Devant un tel héritage, avait-on raison de ramener Eric Draven des morts?

La réponse est non.

Cela dit, The Crow n’est pas aussi mauvais que sa bande-annonce le laissait présager et pas juste parce qu’on n’y entend pas l’infâme pièce « Take What You Want from Me », une collaboration entre Ozzy et Post Malone qui n’aurait jamais dû exister. Le reboot de Rupert Sanders possède quelques qualités rédemptrices, comme un Bill Skarsgård en forme et une trame sonore efficace. Malheureusement, entre autres péchés, ce récit de vengeance commet le sacrilège ultime : celui d’un film lent dont le personnage éponyme passe beaucoup plus de temps à broyer du noir et à échanger des bisous avec sa blonde qu’à se venger.

Qu’est-ce qui ralentit la cadence? Commençons par cette volonté d’élargir l’univers de The Crow avec plusieurs déviations du texte canon, notamment en faisant de l’antagoniste principal (Danny Huston, infiniment moins charismatique que Michael Wincott dans la version de 1994) un amateur d’opéra qui, ayant signé un pacte avec le diable, possède le pouvoir de convaincre ses victimes de se tuer ou de tuer d’autres personnes parce que, euh, c’est pas ben ben clair? En plus d’être ennuyeuse et de nous distraire de l’intrigue principale, cette idée non aboutie soulève plusieurs questions sans y répondre, avec l’intention à peine dissimulée de laisser la porte ouverte à une suite possible.

Vient ensuite tout l’accent mis sur l’histoire d’amour entre Crowméo et Juliette, qui se raconte au cours de nombreux montages cuculs et sensuels qui auraient plus leur place dans une publicité de parfum. Si les roulements d’yeux sont fort justifiés, rappelons toutefois aux puristes que le scénario de 1994 comprenait lui aussi des scènes à l’eau de rose, exclues du produit final pour la simple raison que Lee est décédé avant d’avoir pu les tourner. L’absence de moments partagés entre les amoureux à l’écran causait d’ailleurs l’une des plus grandes failles du film original, soit le fait que Shelly soit sans passé ni personnalité.

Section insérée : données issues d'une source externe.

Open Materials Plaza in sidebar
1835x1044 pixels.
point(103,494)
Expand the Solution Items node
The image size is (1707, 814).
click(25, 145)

TheCrow Bill Skarsgard FKA Twigs

Cette version de 2024 pallie à ce manque en développant le personnage de la jeune femme encore plus que celui de son compagnon, même si on nage dans le cliché de l’artiste délicate et torturée qui parle en fables et semble évoluer dans un monde à part. La chanteuse et danseuse FKA Twigs s’en tire de manière correcte, sans plus. Qu’importe : c’est Skarsgård qu’on est venu voir, curieux de savoir s’il saurait répéter l’exploit de réinventer l’une des plus grandes icônes du cinéma d’horreur comme il l’a fait avec Pennywise.

Pour sa défense, l’acteur parvient à infuser son personnage d’une dose de vulnérabilité, et ce, malgré ses montagnes de muscles et ses tatouages de rappeur TikTok1. Mais même si son talent est indéniable, force est d’admettre que la cause était perdue d’avance : Eric Draven portera toujours les traits de Brandon Lee. Non seulement parce que sa mort tragique flottera toujours au-dessus de l’œuvre comme un linceul, mais aussi parce que son jeu énergique et expressif transcendait l’écran en nous laissant voir l’homme au-delà de l’esprit vengeur. Une pirouette, un sourire en coin, une étincelle dans les yeux : il y avait chez Brandon Lee quelque chose de profondément vivant, un je ne sais quoi qui manque à la performance de Skarsgård.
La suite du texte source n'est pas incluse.